As a concrete example, consider a legacy PC I/O device such as an IDE disk. The operating system in the VM would call a device driver to launch disk read or write requests. The device driver would include OUT instructions that program the operation type, device number, disk-sector number, length, and buffer-memory location for the operation. The driver assumes that the device will use DMA to transfer the contents between memory and the disk device and then raise an interrupt when it is done. For the emulated device to work correctly, the emulation software must catch and interpret the OUT instructions to determine the correct operation and its arguments; perform an emulation of the operation by storing or fetching the requested block of storage, using the emulation of the architecture’s DMA capability to read or write memory; and finally raise the proper interrupt signal on the VM to notify the driver that the request is finished.

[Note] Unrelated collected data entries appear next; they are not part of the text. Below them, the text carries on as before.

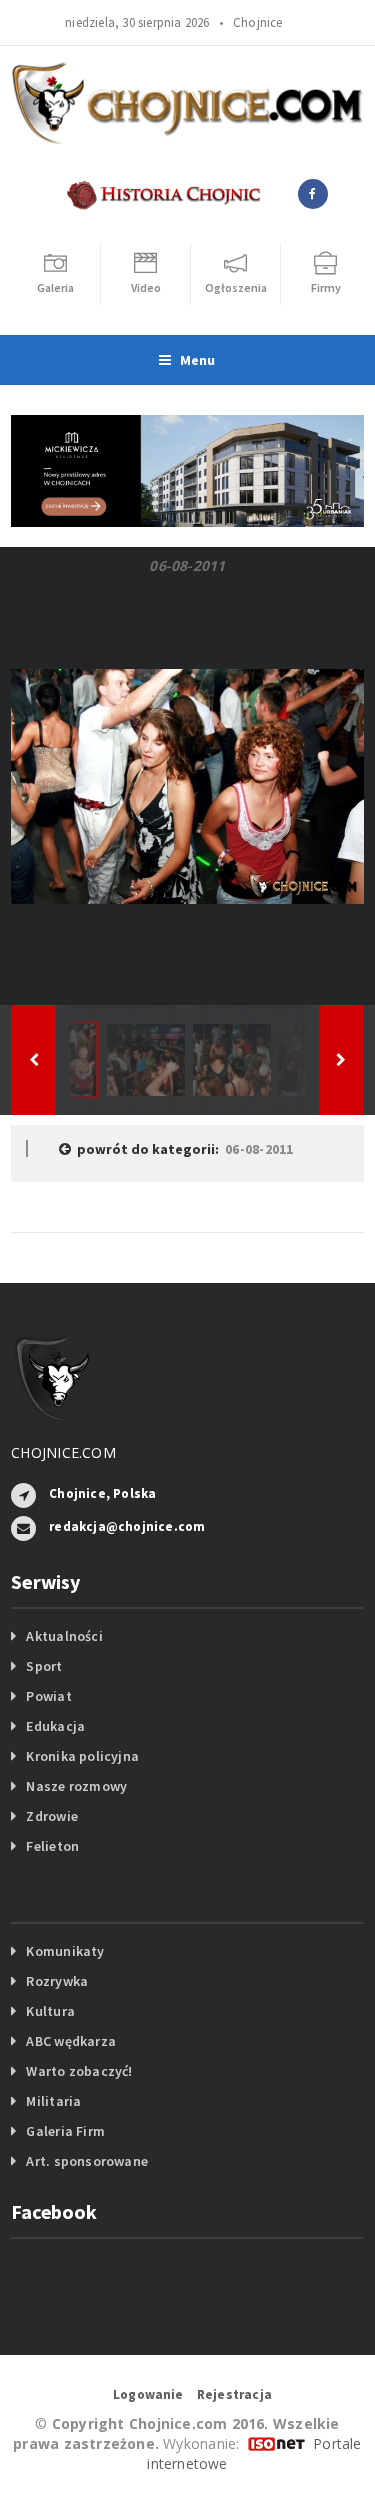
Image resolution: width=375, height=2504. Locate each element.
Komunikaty (65, 1951)
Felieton (52, 1846)
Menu (198, 360)
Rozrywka (57, 1981)
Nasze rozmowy (76, 1786)
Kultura (50, 2011)
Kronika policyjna (82, 1756)
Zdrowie (51, 1816)
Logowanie (148, 2394)
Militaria (53, 2101)
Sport (44, 1666)
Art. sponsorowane (87, 2161)
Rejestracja (234, 2394)
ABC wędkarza (71, 2041)
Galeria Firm (65, 2131)
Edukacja (55, 1726)
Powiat (48, 1696)
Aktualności (64, 1636)
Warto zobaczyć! (79, 2071)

While the device emulation code is specific to the particular device being emulated (e.g., an IDE disk), the semantics of the operations being performed are general and frequently constructed so that the same device emulation can access multiple different back-end implementations. For example, with virtual disks, the back-end implementation could be as simple as forwarding the request untransformed to a native physical IDE controller or as complex as implementing the storage for the virtual disk as a file in a host operating system file system, as in many desktop virtualization products. In the latter case, the back-end must generate host operating system file-system read and write operations for the file containing the virtual disk contents in order to perform emulated virtual disk-sector read and write operations.

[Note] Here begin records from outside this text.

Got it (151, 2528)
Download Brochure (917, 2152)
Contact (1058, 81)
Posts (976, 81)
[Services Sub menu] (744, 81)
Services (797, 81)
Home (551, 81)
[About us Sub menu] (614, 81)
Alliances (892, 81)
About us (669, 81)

A pluggable structure for back-end implementations makes it easy to generate new capabilities for virtual devices. A disk-storage back-end can implement an emulated CDROM device for a VM simply by accessing a file containing its ISO (International Organization for Standardization) image. Similarly, the snapshot and undo capabilities in modern virtualization systems can be implemented by logging rather than overwriting a virtual-disk file, enabling the virtualization layer to control which version of the disk is visible to the VM.
Along with flexibility and innovative features come potential performance penalties, which can vary greatly. A back-end optimized for a server machine that efficiently shuttles emulated reads and writes to a portion of a local disk may have very low virtualization overheads. In contrast, the penalty may be relatively large for a desktop-virtualization back-end where the data is stored in an encrypted file on a network file system used by the host operating system. Not only would every read and write request traverse the file system and networking code of the host operating system and the network file system, but additional encryption and decryption overhead would also be incurred for each sector.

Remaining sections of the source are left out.